Vampire: The Masquerade - Shadows of New York Review

Vampire narratives are hard to do. With decades upon decades of lore and tropes to fall back on, the stories end up regurgitating the same characters and struggles we’ve seen for years. That being said, I love a vampire narrative. Stories centering on vampires are a quick and easy way to get into a world that is dark and sexy with a little bit of camp. They aren’t always a good time, but they’re usually fun.

With Vampire: the Masquerade - Shadows of New York, I wasn’t sure what I was in for. As the stand-alone companion to the previously-released visual novel Coteries of New York, Shadows attempts to take years upon years of lore and make a game that’s a sequel while also being its own journey. The end result is a game that’s incredibly full while also being easy to follow. Whether Shadows of New York was fun is still hard to decide.


The writing in the game is sardonic and pessimistic that eventually gets weighed down in its attempts to sound important. The overall effect was cumbersome and large blocks of text that often felt like thesaurus translated prose. On top of that, the game is very clearly of the times. Taking place mostly in March 2020, the cultural references from Kanye to Weinstein, from 5G conspiracies and QAnon and quarantining during COVID None of these moments had any context or depth and were instead pop culture buzzwords thrown in to remind you the game is current, and that in itself made the game feel dated. Shadows is also quick to discuss sensitive topics like mental health and disability with a maturity that still managed to just miss the mark.

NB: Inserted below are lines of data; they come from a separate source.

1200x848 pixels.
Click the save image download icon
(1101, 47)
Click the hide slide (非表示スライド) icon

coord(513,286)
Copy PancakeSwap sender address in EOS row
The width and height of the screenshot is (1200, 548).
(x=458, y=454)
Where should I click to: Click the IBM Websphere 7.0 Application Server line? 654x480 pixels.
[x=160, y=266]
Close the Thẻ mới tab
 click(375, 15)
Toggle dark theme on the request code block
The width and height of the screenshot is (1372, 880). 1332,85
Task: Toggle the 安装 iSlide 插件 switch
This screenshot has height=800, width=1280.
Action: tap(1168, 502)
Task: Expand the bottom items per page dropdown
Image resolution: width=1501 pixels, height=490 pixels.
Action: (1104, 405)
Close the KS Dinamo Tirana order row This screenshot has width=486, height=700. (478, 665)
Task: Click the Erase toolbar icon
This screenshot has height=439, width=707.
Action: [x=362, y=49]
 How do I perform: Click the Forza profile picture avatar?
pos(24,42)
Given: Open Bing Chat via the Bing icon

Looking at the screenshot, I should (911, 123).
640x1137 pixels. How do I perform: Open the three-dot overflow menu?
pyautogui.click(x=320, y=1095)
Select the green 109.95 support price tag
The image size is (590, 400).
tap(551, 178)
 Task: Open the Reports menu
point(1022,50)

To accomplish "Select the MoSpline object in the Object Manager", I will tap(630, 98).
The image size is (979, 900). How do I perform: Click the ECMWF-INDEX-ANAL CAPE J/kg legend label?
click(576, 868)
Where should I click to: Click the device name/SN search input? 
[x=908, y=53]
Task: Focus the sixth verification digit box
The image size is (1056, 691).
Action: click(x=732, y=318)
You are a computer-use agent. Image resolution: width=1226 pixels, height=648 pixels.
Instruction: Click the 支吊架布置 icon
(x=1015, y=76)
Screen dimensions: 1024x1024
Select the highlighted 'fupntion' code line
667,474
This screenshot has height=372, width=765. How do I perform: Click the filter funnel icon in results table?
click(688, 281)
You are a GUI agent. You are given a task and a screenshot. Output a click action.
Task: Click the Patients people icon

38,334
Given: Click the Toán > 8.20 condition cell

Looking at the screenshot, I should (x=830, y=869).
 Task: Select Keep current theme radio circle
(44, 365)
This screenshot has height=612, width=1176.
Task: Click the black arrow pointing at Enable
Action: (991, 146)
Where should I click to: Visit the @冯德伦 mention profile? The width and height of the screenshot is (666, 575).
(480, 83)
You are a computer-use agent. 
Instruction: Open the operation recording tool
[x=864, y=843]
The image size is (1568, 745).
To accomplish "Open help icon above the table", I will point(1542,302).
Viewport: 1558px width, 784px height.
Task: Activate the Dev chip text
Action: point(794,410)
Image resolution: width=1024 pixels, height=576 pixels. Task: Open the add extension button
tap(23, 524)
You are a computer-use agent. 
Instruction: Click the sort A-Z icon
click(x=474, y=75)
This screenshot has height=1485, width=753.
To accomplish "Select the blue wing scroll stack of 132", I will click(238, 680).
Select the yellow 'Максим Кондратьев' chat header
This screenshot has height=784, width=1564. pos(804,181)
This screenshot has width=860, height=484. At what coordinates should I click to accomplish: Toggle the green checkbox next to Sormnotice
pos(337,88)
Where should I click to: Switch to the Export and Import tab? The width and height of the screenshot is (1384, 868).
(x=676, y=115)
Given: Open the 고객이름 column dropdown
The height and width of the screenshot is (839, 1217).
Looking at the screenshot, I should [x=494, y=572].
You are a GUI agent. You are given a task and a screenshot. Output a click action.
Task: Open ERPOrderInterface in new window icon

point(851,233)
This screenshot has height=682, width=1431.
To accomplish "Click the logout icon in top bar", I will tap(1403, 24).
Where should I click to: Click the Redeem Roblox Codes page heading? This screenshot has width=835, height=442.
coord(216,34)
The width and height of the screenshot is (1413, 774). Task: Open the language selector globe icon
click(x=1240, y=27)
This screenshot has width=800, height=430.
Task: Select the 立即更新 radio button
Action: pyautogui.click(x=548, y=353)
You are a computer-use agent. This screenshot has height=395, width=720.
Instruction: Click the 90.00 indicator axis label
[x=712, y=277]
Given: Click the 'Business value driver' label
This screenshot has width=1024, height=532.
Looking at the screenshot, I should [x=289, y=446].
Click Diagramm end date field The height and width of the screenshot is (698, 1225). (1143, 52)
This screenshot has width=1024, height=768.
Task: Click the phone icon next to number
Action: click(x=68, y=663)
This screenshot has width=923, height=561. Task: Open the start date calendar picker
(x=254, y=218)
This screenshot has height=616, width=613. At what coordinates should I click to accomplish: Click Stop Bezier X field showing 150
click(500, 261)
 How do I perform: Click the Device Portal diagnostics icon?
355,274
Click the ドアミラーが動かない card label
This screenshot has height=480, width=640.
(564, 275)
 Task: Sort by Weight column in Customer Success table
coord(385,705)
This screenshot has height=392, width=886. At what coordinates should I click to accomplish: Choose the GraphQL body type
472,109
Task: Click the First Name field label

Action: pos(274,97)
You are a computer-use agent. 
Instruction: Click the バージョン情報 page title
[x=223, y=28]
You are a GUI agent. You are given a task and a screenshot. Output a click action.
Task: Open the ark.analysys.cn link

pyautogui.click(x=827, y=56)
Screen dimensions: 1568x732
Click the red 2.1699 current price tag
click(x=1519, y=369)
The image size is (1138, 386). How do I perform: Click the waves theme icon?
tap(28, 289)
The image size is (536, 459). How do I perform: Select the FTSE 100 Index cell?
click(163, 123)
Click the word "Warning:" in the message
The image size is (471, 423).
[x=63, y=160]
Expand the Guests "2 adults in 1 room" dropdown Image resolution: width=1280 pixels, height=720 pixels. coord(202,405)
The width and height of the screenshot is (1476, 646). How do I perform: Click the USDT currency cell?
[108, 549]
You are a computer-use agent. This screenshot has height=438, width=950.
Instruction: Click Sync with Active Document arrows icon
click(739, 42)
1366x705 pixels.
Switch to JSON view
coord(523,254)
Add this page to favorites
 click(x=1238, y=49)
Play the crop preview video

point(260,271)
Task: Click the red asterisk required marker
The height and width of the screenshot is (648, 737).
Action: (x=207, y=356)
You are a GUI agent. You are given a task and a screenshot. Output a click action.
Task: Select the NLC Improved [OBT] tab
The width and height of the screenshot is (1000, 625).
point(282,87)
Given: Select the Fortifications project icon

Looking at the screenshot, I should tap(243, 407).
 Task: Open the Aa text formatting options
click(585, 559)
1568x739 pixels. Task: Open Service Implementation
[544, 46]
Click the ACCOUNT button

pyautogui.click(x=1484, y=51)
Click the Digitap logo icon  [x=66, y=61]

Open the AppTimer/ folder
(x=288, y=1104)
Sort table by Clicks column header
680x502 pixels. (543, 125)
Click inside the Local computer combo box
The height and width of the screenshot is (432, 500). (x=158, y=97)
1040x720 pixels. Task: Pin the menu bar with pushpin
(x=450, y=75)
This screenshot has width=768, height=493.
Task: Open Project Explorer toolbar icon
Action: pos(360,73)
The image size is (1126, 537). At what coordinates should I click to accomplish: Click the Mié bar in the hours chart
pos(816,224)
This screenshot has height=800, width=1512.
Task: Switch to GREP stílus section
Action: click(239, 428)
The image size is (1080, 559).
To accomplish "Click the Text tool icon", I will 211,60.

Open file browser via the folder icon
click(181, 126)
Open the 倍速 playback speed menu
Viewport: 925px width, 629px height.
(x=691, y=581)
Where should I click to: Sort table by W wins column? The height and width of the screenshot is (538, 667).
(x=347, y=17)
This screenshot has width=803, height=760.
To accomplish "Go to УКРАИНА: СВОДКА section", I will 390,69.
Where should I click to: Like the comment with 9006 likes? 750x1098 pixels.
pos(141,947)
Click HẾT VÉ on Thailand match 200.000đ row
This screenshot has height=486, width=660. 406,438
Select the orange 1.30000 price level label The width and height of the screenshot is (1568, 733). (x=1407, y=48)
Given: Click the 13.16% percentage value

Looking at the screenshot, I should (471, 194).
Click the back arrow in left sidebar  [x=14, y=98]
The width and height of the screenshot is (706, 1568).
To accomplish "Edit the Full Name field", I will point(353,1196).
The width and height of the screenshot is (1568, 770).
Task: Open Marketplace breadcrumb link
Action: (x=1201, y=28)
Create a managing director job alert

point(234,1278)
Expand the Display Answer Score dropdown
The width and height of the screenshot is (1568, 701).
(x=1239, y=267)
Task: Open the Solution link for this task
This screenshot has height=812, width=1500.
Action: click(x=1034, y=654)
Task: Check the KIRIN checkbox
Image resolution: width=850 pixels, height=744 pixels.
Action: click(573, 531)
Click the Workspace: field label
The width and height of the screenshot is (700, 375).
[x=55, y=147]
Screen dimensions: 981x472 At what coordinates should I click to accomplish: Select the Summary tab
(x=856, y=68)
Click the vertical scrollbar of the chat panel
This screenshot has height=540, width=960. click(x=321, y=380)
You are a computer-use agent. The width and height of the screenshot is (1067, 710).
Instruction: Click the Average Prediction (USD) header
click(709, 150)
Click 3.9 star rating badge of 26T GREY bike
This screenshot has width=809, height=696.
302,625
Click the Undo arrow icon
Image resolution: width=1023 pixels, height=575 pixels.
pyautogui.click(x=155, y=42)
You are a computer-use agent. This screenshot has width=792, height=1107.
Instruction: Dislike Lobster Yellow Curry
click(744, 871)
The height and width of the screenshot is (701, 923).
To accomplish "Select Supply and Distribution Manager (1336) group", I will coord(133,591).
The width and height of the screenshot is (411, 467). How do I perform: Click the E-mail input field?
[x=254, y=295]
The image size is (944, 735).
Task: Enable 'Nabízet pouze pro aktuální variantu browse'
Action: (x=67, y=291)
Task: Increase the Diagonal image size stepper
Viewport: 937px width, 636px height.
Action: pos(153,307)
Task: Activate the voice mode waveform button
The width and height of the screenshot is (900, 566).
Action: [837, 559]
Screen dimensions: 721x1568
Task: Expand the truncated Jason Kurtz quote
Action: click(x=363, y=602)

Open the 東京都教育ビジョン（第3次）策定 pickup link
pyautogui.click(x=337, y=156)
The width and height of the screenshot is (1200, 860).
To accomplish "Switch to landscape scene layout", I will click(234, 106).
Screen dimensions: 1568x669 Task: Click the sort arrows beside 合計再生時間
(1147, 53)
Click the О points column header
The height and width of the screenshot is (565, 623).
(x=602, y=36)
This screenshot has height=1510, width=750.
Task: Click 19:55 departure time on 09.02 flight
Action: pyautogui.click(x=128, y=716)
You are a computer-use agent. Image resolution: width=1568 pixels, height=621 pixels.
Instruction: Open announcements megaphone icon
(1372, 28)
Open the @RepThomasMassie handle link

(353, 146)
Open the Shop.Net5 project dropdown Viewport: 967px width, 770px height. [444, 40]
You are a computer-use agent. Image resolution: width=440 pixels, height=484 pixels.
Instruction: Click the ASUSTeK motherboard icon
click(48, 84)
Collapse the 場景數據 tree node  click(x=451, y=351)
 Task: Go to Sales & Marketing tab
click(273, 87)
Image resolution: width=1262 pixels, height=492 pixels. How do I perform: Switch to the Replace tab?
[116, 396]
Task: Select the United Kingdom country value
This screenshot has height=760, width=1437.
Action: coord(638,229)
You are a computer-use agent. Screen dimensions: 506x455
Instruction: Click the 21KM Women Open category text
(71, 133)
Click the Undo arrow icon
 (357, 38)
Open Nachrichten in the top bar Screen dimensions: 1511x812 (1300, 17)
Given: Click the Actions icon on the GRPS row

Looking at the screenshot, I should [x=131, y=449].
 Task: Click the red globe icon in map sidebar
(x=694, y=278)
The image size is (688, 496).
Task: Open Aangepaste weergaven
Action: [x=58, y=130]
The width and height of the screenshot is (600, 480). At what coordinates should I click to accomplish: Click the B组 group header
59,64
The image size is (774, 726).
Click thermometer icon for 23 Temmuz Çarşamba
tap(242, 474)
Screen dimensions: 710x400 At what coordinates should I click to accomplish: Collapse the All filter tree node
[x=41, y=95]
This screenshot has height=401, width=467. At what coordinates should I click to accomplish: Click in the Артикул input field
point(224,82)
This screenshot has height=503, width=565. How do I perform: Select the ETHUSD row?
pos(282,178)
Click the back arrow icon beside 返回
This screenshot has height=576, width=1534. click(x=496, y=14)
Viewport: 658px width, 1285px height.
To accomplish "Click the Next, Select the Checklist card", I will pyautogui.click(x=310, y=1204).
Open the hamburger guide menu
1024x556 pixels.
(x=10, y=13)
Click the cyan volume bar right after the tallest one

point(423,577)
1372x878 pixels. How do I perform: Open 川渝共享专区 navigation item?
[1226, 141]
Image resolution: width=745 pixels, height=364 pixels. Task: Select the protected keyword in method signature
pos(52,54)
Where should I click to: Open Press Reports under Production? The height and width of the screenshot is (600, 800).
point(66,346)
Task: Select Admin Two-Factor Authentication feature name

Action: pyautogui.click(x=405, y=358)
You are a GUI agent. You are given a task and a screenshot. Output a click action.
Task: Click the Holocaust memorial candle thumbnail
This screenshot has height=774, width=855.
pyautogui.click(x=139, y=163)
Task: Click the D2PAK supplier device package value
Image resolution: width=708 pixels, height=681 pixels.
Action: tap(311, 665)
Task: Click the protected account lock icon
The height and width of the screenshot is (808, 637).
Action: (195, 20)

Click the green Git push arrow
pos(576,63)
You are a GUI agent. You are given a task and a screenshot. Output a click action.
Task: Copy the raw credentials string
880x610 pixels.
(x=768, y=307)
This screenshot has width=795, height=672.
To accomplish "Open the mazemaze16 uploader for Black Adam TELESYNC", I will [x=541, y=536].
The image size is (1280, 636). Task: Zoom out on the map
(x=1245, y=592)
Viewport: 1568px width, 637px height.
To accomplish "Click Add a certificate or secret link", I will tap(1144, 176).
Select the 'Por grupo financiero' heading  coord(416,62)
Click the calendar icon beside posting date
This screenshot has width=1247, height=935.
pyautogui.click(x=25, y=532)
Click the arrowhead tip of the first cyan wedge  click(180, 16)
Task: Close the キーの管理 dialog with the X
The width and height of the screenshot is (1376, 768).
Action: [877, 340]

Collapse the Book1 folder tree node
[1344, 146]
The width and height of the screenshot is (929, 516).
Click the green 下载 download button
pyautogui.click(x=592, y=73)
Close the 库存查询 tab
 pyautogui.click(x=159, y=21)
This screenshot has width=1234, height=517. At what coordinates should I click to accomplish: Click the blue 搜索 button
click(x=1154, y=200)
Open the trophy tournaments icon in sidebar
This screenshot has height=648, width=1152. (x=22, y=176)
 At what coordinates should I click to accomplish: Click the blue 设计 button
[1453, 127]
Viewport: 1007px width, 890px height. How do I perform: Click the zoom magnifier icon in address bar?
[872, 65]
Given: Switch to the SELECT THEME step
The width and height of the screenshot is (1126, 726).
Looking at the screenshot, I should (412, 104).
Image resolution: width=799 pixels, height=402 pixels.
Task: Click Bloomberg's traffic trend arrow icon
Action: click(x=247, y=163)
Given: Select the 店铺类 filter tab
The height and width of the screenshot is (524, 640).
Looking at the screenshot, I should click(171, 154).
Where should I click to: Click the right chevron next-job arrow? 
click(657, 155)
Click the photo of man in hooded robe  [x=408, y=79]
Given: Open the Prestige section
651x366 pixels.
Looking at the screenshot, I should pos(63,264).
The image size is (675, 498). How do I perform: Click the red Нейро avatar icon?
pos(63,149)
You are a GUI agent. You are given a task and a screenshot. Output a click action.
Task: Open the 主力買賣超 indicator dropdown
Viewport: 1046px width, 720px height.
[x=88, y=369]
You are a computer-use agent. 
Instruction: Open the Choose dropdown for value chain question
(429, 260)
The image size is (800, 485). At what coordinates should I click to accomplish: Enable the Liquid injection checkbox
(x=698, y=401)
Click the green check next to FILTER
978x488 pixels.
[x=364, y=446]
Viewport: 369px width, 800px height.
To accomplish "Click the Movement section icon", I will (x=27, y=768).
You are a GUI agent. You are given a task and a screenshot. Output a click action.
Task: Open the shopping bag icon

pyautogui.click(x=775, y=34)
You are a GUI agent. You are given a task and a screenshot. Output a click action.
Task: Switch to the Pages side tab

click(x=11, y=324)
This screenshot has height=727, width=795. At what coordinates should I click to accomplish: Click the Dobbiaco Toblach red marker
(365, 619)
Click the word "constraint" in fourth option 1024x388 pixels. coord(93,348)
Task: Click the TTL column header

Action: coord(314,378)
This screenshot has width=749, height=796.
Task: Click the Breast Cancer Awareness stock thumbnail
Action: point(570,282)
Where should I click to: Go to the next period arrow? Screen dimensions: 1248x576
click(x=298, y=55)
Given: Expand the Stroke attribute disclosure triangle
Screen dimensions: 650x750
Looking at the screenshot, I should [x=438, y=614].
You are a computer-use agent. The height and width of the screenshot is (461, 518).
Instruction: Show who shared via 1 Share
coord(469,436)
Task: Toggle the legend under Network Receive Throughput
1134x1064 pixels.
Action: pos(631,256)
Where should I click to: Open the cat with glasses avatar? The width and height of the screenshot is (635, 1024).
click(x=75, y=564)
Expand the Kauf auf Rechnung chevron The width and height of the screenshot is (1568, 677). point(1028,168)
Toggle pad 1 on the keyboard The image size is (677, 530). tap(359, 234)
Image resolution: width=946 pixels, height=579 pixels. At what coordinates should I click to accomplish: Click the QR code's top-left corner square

Despite the writing of the game dragging on, the story still managed to be entertaining. It just took a while. The game follows Julia, an unmotivated journalist turned low rank vampire who finally gets what appears to be a chance at upward mobility. Taking place over a few nights, Julia must investigate the death of a high ranking vampire which puts her deeper and deeper into the political mess that each vampire clan is involved in. It starts slow but eventually picks up as Julia becomes less and less inclined to play the role those in charge wanted her to play.


By the final two days of the game, I was genuinely interested in the truths Julia was uncovering and the ways almost everyone was attempting to hide it. Again, I just wish the writing was less cumbersome. Unfortunately the detective work was one of the only aspects of the story that drew me in. The side story revolving Julia and her human lover Dakota had promise (I’m a firm believer that most Vampire narratives should have queerness in them somewhere) but it ends how most narratives featuring gay women end. Disappointingly. 

Where Shadows of New York does excel however is in the art and sound design. The dynamic backgrounds were simple and sometimes reused, but still beautiful and simple. They resembled old paintings of vague memories and the subtle motion in them was never distracting but still there’s an option to make them static. While I know barely audible music usually isn’t a good thing in video games, I really appreciated it in this one. It was gentle but still droning and dark in a way that complimented the backgrounds without distracting me from the story. Character art was just as well done. Each character was distinct and alternative. They looked like every vampire OC I wanted to draw in highschool, minus the teenage angst and excessiveness. Shadows of New York is a beautiful game. I took screenshots constantly.


With everything else being said, my biggest gripe with Shadows of New York - and the reason I can’t quite say it’s fun - is that the lack of choice was noticeable. With only two endings, there aren’t as many impactful decisions as I wanted to make. Overall, the few choices I had in the game only changed a line or two of dialogue before the game continued to push me in the direction it wanted me to go in. Towards the end of the game, certain choices would give Julia traits which then would decide the ending you get, but it still didn’t feel like enough. Large blocks of text don’t bother me in VNs, but feeling like my choices don’t fully matter does. It not only lessens the replayability of the game, but makes the gameplay element feel inconsequential. Rather than all of these elements balancing each other out, they kind of just weigh the game down.

Vampire: the Masquerade - Shadows of New York is a good game to spend an evening with. On those Sundays where you have all day to relax or those randomly dreary days when any kind of chore feels like too much. That’s when this game will feel just right. Getting both endings doesn’t take long, so it’s easy to play and move on. The main word that comes to mind is: simple. Some parts are good, others tiring. It works as a way to get into some of the worldbuilding involved with Vampire the Masquerade games, but as a standalone visual novel I don’t think it will appeal to the masses.